* _Action item_: Please quote exactly the opening lines of the data, from the first line to the one where "1494x812 pixels." appears.

*** Block opens ***

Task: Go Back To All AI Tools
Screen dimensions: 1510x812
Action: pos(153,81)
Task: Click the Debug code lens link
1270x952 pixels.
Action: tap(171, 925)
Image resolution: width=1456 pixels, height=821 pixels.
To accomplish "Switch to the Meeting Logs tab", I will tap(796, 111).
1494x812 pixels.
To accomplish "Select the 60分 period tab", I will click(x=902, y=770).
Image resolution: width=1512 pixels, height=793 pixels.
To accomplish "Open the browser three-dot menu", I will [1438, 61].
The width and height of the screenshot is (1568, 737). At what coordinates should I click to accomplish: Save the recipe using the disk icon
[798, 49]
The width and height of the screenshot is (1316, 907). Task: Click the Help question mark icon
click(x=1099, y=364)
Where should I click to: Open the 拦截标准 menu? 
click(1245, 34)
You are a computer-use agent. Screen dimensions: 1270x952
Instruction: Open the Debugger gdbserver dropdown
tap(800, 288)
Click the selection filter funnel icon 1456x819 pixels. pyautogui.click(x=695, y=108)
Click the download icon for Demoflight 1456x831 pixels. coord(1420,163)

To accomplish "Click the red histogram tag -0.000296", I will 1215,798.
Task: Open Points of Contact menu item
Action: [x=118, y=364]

*** Block closes ***

* _Response area_:
Task: Go Back To All AI Tools
Screen dimensions: 1510x812
Action: pos(153,81)
Task: Click the Debug code lens link
1270x952 pixels.
Action: tap(171, 925)
Image resolution: width=1456 pixels, height=821 pixels.
To accomplish "Switch to the Meeting Logs tab", I will tap(796, 111).
1494x812 pixels.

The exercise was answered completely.